SEZIONE DEL DOCUMENTO:

+ + +

Bloggando il Corano: Sura 9, “Il Pentimento”, Versetti 81-129
Commento al Corano: Sura 9, Il Pentimento, Versetti 81-129
di ROBERT SPENCER (30, Dicembre, 2007)
I Versetti 81-89 della Sura 9, “Il Pentimento” criticano aspramente i Musulmani che si rifiutarono di accompagnare Maometto nella sua spedizione a Tabuk, dove aveva sperato di combattere i Bizantini nell’anno 631. Alcuni chiesero di essere esentati per il calore bruciante dell’Arabia, che rendeva la spedizione particolarmente faticosa – spingendo Allah a sgridarli ricordando loro il calore dell’inferno, perché “hanno disdegnato la lotta e il combattimento”, cioè, di impegnarsi nella jihad (yujahidw, يُجَاهِدُوا) “con le loro sostanze e le loro persone, per la causa di Allah” (v. 81). Ibn Kathir spiega:
se avessero avuto qualche comprensione o qualche cognizione, avrebbero marciato col Messaggero di Allah sotto la calura, così da salvarsi dal Fuoco della Jahannam [Inferno], che è molto superiore.

+ + +

RIGHE DI DATI:
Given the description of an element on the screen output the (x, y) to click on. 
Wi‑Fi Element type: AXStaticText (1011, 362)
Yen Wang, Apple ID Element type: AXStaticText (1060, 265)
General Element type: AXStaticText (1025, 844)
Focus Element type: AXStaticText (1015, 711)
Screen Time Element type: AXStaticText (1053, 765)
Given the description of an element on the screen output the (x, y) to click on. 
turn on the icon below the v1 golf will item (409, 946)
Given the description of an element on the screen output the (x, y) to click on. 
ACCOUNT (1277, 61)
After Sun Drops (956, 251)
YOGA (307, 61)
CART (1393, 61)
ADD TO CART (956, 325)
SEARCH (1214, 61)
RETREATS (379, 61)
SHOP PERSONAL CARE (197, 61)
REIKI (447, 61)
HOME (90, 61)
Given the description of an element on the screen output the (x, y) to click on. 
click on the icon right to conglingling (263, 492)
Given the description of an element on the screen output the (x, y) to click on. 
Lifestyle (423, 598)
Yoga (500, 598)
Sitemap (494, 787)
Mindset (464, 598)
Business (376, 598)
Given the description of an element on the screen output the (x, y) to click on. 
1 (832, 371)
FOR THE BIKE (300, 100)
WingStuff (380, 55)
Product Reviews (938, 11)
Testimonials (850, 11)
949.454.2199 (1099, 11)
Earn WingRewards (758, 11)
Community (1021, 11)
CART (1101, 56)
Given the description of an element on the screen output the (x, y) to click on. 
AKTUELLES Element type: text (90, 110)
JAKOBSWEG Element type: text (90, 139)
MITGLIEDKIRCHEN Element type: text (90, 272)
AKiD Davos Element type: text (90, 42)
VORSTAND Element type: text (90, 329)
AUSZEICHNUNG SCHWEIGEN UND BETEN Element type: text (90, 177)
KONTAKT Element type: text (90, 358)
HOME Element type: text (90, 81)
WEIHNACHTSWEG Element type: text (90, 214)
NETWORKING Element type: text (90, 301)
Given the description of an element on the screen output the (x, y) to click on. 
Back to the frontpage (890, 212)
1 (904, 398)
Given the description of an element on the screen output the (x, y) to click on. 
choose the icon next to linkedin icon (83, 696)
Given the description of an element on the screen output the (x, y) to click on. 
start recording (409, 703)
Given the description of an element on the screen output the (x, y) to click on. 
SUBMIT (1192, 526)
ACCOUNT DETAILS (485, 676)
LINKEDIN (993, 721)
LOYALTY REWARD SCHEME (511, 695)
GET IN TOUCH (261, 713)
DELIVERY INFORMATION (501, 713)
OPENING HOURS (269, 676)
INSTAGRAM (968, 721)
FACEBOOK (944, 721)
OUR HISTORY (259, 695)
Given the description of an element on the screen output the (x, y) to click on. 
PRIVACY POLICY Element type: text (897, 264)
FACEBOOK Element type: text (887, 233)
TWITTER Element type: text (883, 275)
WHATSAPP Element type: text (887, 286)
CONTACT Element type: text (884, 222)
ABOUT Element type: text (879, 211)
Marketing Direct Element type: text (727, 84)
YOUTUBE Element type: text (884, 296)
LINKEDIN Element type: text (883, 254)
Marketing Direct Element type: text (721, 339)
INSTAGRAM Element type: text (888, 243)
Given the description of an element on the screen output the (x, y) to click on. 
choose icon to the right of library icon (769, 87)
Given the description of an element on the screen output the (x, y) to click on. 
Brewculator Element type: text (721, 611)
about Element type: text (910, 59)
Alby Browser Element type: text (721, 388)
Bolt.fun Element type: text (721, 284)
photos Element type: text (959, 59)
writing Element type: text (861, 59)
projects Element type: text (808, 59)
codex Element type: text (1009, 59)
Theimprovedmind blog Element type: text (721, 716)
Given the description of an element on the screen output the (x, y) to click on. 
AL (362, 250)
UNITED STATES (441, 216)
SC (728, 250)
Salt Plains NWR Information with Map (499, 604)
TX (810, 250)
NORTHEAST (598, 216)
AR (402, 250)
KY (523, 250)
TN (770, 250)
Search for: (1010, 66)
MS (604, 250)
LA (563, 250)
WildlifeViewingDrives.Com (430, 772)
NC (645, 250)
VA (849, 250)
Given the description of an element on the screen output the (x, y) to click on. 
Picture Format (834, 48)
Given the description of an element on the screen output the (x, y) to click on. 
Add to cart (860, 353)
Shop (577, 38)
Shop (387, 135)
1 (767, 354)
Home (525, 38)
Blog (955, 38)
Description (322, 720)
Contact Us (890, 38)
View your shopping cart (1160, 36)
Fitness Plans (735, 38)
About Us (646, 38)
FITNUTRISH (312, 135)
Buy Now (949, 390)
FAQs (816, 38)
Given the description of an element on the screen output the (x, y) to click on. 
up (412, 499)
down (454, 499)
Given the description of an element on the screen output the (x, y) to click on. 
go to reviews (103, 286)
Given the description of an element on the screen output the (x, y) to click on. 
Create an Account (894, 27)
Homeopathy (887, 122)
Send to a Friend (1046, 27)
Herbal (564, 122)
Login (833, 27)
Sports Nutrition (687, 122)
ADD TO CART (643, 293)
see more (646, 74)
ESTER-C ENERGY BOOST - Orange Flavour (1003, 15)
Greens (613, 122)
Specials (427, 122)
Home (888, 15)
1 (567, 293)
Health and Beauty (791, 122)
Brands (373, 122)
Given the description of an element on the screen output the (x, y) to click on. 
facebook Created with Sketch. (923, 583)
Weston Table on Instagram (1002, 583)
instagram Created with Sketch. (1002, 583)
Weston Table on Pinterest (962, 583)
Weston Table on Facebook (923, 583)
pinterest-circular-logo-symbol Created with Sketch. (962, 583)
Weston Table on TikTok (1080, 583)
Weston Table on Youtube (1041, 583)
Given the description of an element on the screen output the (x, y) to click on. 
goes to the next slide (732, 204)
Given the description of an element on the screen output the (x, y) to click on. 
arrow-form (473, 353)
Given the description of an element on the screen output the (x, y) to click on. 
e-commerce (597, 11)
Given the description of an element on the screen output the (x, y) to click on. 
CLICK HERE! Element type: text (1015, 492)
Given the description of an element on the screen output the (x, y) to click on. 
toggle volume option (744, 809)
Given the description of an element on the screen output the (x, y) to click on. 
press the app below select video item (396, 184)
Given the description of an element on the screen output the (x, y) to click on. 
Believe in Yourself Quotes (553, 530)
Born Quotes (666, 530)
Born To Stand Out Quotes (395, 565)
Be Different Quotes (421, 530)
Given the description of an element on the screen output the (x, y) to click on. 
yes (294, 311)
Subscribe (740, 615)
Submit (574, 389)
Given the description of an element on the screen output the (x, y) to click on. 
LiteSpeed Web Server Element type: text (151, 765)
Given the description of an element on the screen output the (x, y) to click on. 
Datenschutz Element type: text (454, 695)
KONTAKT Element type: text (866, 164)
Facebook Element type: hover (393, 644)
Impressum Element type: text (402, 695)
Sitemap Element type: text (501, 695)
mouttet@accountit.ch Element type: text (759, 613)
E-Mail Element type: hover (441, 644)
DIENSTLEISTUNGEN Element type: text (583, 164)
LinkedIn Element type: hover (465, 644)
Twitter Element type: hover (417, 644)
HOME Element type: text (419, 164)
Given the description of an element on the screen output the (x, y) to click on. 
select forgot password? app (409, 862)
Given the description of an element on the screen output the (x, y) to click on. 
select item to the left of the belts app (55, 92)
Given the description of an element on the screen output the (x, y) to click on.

+ + +

CONSEGNA: Continua il commento alla Sura 9 a partire dalla citazione di Ibn Kathir con cui si chiude.

RISPOSTA:
Anche se gl’Ipocriti volessero cambiare idea e accompagnare Maometto in future spedizioni, saranno sempre respinti e non lo potranno più fare (v. 83). Maometto e i Musulmani non dovranno neppure pregare per loro quando muoiono (v. 84). Saranno puniti pure in questa vita (v. 85 – ripetizione di v. 55). Ma Maometto e i Musulmani che “lottano e combattono [jahadw, جَاهَدُواْ] coi loro beni e le loro persone” entreranno nei giardini del Paradiso (vv. 88–89).
I Versetti 90-105 individuano i Beduini per un particolare rimprovero per non essere andati a Tabuk. Ibn Juzayy sostiene che, di per sé stesso, questo annulla la loro pretesa di essere Musulmani:
Era gente che non andava alla jihad né chiedeva scusa per essere rimasta indietro, così mentivano quando pretendevano di essere credenti.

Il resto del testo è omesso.